Vier Monate später …

14
    » Gute Nacht, Frida.«
    » Gute Nacht, ihr Herzchen!«
    » Buona notte, Giovanni!«
    » Gut Nackt, Fanny!«
    » Adieu, Philippe!«
    » Bies morgön!«
    Wir winken unseren Freunden ein letztes Mal zu und schauen ihnen nach, wie sie in unterschiedlichen Richtungen in der Nacht verschwinden. Dann, endlich, steigen wir in das wartende Taxi.
    » Wo soll et hinjehn?«, fragt der Fahrer. Ich nenne ihm meine Adresse und er steigt sanft aufs Gas. Ich kuschle mich an Tino, und er drückt mir einen weichen Kuss auf die Stirn. Ich bin unglaublich erledigt. Eigentlich bin ich ja jemand, der seinen Schönheitsschlaf braucht. Daheim in Mingharting bin ich normalerweise weit vor Mitternacht direkt aus der Servierschürze ins Bett gestiegen. Dieser Abend heute ging mal wieder ganz schön lange. Bis Mitternacht hatte ich in den Minghartinger Stuben zu tun, dann habe ich mich in die U-Bahn gehockt und bin nach Neukölln in diese neue Bar ohne Namen gefahren, die Tino und die anderen unbedingt ausprobieren wollten, und in der es weder Stühle noch Tische noch sonst etwas gibt, sondern nur einen Biertisch, hinter dem ein Kerl mit Vollbart Cocktails mischt.

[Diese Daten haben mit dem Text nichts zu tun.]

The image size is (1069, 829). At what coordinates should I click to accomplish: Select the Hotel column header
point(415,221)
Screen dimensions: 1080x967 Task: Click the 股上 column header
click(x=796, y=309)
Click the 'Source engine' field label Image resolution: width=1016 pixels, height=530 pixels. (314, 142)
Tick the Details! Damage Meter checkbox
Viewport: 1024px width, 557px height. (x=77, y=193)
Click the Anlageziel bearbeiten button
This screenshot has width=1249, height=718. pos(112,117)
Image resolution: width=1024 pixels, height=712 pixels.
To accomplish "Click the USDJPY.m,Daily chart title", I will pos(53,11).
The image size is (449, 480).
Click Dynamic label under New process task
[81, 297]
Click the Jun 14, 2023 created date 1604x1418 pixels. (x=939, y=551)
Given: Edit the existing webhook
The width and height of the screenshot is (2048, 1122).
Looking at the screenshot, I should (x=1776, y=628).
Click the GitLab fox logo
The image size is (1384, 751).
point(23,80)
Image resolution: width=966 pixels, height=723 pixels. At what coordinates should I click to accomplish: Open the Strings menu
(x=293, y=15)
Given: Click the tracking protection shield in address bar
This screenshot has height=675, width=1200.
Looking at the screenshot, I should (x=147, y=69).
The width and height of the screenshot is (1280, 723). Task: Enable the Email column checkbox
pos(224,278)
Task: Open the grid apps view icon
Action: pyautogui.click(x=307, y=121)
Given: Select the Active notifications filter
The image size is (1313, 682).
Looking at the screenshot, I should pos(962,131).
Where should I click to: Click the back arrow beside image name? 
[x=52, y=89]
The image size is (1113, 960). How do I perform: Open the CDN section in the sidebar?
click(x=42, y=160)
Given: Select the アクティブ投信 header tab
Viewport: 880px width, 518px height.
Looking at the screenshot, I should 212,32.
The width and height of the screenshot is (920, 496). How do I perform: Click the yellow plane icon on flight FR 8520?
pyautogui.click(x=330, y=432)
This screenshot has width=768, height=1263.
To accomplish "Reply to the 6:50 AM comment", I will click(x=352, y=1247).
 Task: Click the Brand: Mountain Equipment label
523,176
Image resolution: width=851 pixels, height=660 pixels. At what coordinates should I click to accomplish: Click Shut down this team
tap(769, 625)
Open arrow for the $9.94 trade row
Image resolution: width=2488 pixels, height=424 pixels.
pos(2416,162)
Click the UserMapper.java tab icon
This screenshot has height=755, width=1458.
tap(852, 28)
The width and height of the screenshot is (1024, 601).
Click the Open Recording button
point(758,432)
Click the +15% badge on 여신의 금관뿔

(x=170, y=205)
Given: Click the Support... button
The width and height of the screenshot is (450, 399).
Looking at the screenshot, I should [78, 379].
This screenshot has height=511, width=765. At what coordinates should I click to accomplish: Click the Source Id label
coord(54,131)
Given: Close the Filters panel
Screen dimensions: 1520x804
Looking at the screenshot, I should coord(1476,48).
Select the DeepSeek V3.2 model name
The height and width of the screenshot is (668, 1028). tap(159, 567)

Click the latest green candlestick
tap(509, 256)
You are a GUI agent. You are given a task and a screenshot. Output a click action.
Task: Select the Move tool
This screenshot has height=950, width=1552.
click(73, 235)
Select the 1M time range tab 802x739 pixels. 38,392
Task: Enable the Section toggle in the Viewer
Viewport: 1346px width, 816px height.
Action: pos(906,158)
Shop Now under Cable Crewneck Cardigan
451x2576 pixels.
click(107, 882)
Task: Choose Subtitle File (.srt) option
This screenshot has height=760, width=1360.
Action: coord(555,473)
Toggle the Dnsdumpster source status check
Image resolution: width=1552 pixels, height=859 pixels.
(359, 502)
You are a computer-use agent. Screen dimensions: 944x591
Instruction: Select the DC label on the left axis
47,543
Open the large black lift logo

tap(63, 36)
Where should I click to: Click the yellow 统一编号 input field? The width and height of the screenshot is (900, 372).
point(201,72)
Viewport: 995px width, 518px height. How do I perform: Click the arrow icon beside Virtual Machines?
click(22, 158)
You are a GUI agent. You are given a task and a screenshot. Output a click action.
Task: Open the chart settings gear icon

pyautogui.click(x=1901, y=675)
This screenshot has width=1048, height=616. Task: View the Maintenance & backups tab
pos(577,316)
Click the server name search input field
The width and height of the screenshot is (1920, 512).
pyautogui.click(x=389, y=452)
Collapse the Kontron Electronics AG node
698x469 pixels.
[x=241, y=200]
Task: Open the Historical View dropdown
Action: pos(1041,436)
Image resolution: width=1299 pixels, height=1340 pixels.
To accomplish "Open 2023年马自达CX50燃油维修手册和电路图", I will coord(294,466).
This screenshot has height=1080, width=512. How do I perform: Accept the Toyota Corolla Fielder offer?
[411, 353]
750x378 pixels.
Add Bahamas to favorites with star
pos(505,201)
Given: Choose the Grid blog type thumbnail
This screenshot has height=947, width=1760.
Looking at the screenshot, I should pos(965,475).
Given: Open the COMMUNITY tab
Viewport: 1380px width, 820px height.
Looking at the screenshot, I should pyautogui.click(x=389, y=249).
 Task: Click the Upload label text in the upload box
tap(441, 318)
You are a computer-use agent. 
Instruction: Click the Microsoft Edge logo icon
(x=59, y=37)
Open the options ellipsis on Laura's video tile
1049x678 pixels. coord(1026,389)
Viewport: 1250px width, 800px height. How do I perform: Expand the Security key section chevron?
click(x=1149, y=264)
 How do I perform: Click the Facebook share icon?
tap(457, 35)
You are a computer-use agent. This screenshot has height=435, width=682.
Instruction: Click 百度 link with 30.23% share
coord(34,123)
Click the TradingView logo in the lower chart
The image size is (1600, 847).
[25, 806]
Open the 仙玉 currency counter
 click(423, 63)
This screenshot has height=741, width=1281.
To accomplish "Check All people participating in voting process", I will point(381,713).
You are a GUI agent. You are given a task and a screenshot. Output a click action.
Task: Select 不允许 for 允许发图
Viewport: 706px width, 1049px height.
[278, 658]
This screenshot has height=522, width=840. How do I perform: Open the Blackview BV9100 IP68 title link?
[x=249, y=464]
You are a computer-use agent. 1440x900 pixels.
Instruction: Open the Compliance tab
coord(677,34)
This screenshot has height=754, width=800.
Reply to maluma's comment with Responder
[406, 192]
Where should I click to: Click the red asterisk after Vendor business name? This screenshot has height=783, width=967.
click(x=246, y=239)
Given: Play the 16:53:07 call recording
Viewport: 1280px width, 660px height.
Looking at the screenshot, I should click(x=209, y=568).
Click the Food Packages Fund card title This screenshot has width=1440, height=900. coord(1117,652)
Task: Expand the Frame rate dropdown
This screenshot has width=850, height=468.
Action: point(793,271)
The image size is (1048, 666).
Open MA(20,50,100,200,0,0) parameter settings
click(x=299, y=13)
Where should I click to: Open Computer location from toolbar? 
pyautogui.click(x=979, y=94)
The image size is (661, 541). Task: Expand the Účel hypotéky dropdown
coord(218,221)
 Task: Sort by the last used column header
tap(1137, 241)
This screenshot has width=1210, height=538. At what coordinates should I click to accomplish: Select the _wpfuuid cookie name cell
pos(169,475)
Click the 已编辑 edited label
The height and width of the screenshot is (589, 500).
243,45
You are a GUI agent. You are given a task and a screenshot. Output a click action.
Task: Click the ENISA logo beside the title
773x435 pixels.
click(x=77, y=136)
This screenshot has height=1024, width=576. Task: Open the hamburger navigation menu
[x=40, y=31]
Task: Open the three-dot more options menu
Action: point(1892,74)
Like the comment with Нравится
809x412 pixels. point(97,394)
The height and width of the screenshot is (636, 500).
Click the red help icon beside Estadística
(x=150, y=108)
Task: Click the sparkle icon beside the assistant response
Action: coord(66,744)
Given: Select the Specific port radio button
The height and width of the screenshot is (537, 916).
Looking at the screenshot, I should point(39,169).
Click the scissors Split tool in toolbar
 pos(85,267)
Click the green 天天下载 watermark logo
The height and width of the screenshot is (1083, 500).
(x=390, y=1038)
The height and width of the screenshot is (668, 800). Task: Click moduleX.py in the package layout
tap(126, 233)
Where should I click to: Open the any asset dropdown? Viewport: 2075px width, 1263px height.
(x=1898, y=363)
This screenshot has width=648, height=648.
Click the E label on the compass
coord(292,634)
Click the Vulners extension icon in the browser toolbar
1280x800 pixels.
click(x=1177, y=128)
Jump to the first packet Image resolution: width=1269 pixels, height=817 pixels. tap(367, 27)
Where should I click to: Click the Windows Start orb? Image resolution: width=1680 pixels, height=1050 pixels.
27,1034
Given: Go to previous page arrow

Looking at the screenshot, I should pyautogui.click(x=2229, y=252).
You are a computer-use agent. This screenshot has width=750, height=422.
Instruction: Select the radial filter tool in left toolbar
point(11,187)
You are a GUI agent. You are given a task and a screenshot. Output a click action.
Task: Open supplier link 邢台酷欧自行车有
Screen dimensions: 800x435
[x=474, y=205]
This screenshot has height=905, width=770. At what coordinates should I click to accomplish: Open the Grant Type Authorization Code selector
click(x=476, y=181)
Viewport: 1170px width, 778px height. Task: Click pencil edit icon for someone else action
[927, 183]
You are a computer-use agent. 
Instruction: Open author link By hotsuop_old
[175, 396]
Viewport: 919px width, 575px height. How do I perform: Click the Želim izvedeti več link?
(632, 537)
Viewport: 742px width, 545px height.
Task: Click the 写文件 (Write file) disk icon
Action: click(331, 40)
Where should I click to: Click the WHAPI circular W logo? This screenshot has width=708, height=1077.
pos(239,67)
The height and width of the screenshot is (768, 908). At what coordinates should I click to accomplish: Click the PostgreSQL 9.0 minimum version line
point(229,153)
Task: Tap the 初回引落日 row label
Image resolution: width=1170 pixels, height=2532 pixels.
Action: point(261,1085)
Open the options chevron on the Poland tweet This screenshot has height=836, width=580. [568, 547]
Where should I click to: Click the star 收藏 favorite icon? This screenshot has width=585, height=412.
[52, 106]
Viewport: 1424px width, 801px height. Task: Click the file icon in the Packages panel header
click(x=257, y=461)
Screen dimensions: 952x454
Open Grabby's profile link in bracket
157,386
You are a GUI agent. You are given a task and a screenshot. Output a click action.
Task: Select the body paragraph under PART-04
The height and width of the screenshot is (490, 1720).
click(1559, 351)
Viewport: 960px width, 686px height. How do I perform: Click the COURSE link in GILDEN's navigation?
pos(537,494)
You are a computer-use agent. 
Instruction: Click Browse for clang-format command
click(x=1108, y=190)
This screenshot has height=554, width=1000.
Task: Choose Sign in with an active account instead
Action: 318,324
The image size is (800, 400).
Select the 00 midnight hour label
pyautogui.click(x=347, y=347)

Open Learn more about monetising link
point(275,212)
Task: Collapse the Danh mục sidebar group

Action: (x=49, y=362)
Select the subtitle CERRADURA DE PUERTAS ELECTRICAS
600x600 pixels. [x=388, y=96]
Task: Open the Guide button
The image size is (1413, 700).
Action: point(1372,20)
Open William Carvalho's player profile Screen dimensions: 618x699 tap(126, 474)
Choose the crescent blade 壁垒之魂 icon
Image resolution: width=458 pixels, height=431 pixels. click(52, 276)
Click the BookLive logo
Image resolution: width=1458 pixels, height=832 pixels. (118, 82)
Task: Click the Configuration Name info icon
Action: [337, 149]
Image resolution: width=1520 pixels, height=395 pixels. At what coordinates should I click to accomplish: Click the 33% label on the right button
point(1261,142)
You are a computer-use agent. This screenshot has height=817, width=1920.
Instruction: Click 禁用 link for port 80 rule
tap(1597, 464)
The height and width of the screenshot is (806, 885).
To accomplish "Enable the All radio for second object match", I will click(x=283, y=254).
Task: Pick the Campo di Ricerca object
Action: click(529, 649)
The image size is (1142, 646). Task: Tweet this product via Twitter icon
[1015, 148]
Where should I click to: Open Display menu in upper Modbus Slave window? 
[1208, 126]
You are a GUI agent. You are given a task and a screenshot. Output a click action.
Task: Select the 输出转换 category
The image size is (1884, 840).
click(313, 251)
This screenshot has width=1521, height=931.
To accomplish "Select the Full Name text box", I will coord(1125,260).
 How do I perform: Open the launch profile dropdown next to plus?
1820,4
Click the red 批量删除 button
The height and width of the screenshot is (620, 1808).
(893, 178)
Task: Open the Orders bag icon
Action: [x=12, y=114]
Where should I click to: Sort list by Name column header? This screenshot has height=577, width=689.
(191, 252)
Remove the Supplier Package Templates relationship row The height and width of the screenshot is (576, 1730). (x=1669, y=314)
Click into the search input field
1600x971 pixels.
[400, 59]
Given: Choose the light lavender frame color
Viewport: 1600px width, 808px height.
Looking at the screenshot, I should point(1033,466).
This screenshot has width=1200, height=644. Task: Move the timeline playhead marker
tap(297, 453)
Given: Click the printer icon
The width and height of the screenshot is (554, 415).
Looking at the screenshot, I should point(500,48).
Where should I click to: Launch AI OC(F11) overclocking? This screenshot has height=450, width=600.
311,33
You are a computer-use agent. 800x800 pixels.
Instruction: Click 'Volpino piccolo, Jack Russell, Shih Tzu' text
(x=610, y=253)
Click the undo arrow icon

Eigentlich war ich schon hundemüde, als ich hingefahren bin, aber irgendwie hatte ich Lust, wenigstens noch kurz die anderen zu sehen. Na ja, was heißt die anderen, vor allem den Tino natürlich. Jetzt bin ich auf alle Fälle fix und fertig. Ich werde morgen sicher wieder bis in die Puppen schlafen müssen, um halbwegs auf mein Pensum zu kommen. Langsam macht mich das viele Ausgehen echt mürbe.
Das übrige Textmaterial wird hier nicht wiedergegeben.